Он произнес это с улыбкой, а вот я кивнула с самым серьезным видом.
– Именно так, месье! И я надеюсь, что если мы сумеем-таки изготовить что-то, достойное продажи, вы не откажетесь, как и обещали, этот товар у нас купить или хотя бы подсказать, где это можно будет выгодно продать.
– Разумеется, ваше сиятельство! Когда вы снова приедете в Грасс, вы можете без стеснения ко мне обратиться. Мой фахверковый дом – самый большой на Епископской площади.
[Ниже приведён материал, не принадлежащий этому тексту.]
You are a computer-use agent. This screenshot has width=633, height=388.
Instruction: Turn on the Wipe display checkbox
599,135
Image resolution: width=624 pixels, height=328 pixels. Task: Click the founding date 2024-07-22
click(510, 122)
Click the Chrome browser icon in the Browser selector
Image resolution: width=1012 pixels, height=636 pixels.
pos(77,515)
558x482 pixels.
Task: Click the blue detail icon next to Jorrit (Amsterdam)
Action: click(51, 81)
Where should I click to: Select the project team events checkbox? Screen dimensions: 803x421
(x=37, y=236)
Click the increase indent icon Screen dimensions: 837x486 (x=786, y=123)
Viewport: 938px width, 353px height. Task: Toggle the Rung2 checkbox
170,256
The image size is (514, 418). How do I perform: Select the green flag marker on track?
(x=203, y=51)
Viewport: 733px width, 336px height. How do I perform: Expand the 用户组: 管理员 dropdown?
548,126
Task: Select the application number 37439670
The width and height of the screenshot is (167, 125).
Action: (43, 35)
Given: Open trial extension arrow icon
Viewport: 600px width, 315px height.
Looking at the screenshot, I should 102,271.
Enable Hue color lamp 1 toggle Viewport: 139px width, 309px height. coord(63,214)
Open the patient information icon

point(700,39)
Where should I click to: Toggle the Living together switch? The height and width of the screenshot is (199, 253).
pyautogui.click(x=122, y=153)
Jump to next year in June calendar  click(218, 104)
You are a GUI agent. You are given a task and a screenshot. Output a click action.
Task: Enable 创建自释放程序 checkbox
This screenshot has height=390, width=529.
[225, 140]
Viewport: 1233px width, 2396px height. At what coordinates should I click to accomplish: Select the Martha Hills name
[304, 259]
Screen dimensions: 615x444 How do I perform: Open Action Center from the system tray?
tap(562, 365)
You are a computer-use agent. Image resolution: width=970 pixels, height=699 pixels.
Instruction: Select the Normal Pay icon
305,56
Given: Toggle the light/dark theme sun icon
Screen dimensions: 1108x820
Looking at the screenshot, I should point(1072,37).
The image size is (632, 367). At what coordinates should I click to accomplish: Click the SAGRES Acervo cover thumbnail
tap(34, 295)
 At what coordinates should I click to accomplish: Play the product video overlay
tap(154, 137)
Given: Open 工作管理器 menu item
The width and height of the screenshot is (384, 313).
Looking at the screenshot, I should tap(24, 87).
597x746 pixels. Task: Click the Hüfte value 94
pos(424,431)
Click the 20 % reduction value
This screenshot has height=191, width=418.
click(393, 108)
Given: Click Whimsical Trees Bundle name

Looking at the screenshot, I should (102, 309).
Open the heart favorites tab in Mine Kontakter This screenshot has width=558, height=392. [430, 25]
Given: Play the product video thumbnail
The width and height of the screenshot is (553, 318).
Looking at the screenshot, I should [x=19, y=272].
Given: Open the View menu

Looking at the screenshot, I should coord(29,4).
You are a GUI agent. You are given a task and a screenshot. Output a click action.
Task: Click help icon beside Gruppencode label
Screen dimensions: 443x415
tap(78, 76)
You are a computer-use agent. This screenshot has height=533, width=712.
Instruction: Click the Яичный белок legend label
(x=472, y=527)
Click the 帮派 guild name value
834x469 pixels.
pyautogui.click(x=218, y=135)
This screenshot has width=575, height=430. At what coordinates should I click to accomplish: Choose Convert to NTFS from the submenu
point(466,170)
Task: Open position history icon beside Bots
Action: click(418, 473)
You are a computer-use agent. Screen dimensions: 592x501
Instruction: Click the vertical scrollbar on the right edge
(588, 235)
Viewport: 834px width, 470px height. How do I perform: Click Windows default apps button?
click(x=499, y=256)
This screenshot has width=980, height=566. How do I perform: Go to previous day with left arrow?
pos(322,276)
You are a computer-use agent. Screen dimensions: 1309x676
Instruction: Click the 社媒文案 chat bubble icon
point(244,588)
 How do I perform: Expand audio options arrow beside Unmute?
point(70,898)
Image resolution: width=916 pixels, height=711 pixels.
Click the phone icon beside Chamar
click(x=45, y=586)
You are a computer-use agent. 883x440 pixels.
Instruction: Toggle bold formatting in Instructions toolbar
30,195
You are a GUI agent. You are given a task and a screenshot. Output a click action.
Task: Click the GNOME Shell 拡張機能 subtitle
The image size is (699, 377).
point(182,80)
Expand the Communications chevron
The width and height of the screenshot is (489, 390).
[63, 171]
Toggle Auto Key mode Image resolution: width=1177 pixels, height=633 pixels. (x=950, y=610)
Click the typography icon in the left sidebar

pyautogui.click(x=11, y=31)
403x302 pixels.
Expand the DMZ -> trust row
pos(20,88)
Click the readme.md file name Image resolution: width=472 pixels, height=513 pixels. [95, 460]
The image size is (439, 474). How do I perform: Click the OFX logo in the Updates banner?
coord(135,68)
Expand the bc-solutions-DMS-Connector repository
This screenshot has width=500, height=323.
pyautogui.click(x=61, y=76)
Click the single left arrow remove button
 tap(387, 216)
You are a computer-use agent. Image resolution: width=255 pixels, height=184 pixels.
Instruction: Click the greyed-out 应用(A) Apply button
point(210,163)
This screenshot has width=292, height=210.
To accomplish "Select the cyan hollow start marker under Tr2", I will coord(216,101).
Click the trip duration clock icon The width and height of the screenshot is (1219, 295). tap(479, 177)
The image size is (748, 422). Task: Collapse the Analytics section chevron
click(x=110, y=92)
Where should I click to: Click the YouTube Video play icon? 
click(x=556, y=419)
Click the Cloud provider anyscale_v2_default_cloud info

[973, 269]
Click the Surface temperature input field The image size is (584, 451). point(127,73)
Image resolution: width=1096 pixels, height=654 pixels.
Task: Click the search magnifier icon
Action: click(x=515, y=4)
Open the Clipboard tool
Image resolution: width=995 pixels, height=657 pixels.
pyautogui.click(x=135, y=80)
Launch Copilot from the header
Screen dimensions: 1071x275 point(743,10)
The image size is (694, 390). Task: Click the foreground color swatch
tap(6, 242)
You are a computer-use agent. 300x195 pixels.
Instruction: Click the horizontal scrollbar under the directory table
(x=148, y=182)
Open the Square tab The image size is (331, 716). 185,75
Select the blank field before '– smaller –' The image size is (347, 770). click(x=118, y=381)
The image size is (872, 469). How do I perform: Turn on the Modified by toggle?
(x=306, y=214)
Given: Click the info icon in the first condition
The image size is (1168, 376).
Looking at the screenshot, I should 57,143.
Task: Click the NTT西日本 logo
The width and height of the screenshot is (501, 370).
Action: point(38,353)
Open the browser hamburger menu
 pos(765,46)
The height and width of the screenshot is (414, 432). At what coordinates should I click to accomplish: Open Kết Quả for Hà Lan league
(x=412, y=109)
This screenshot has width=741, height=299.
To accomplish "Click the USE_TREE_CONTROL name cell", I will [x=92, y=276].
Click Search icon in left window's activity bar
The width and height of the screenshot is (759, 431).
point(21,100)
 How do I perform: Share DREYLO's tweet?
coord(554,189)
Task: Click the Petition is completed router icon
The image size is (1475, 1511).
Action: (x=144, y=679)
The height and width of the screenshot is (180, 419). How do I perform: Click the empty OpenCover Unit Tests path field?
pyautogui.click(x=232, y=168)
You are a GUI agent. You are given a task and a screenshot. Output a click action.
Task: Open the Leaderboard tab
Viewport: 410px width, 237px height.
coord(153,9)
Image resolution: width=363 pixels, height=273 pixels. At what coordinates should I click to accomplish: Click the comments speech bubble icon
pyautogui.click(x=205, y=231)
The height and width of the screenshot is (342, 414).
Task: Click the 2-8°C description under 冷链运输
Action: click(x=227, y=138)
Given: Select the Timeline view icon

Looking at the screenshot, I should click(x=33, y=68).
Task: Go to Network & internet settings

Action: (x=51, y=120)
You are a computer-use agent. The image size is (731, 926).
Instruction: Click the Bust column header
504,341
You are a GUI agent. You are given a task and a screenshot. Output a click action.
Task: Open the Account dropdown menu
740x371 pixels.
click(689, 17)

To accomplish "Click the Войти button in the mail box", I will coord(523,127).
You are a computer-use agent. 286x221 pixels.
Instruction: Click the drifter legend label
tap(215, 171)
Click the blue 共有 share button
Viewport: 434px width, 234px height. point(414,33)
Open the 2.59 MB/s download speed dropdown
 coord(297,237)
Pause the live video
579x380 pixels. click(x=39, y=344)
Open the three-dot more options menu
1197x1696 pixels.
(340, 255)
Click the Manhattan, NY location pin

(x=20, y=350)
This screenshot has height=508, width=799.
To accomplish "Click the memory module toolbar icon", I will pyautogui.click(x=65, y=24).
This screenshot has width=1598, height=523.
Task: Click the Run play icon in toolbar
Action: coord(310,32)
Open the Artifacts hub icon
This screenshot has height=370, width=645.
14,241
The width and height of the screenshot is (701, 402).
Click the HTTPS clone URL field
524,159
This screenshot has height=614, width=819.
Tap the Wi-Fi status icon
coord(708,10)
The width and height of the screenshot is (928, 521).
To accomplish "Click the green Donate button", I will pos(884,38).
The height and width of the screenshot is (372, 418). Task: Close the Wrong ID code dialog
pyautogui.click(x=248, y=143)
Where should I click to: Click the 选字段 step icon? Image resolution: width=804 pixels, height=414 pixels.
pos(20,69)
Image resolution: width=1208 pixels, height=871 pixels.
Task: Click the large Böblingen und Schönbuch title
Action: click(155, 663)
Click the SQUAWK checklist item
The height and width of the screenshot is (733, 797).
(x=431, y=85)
Он снова поклонился и поцеловал мне руку, чуть задержав ее в своей руке.
Глава 31
Мадемуазель Тюрье, в молодости несколько лет жившая в нянях в западной части Пруссии, рассказывала нам, что в тех местах на Рождество было принято ставить в храмах и домах прихожан праздничную ель, которую называли «Христовым деревом». Ее украшали яблоками, печеньем и цветами.
Ее рассказы выходили столь красочными, что Кэтти непременно захотела, чтобы такое дерево было и у нас. Правда, ни одной ели в окрестностях поместья мы не нашли, зато возле самого крыльца у нас рос молодой кипарис. Мы украсили его прямо на улице.
Месье Эрве повесил над входными дверями гирлянду из остролиста, листья которого олицетворяли терновый венец, а ягоды – капли крови Спасителя.
Женщины же были заняты на кухне. Мы привезли из Грасса достаточно продуктов, чтобы сделать хороший праздничный стол. Жозефина запекала гуся с яблоками и готовила традиционную пшеничную кашу с маслом, мёдом и маком. А на уже вынутых из печи противнях притягивали взгляды имбирные пряники в глазури.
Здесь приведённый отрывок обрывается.